Use the streaming API in ASR-only mode to receive real-time captions — with or without text translation, and without TTS audio.

Caption messages are delivered over WebSockets or the WebRTC data channel. Follow the general API connection flow described here, and refer to the Recommended settings for exact option values.

Captions only

Omit output_stream and translations (or set them to null / an empty list). All input_stream and transcription options are supported.
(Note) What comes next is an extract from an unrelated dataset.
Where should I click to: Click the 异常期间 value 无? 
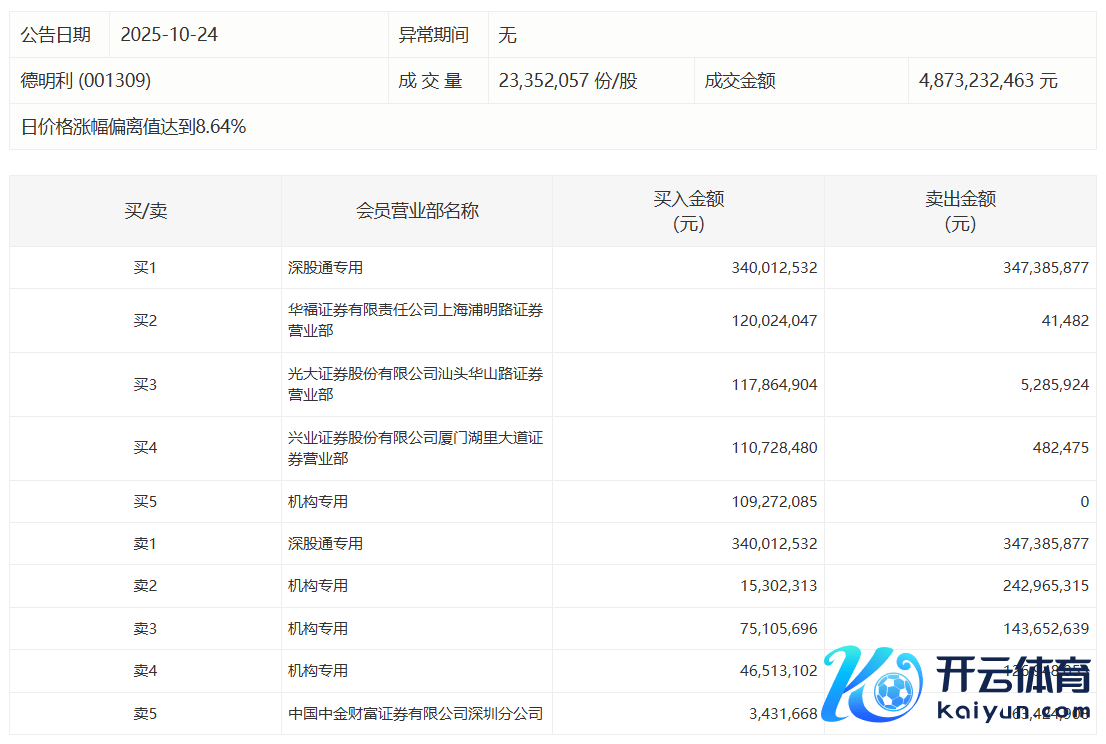pos(507,35)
Example set_task command structure:

{
"input_stream": {/*...*/},
"output_stream": null, // set to `null` or omit the field
"pipeline": {
"transcription": {
/*...*/
"sentence_splitter": {
"enabled": false // it's recommended to disable the advanced sentence splitter algorithm
},
},
"translations": [], // set to an empty list or omit the field
"allowed_message_types": [
// you will only receive messages of these types
"partial_transcription",
"validated_transcription"
]
}
}

Captions with translation

Omit the speech_generation field (or set it to null) in each translation config. All standard task options are supported — see the Recommended settings.

Example set_task command structure:

{
"input_stream": {/*...*/},
"output_stream": null, // set to `null` or omit the field
"pipeline": {
"transcription": {
/*...*/
"sentence_splitter": {
"enabled": false // it's recommended to disable the advanced sentence splitter algorithm
},
},
"translations": [{/*...*/}, {/*...*/}], // translation settings per language; set `speech_generation` to null or omit it
"allowed_message_types": [
// you will only receive messages of these types
"partial_transcription",
"validated_transcription",
"translated_transcription"
]
}
}

Multiple target languages

If multiple target languages are set in translations, you will receive a separate translated_transcription for each one.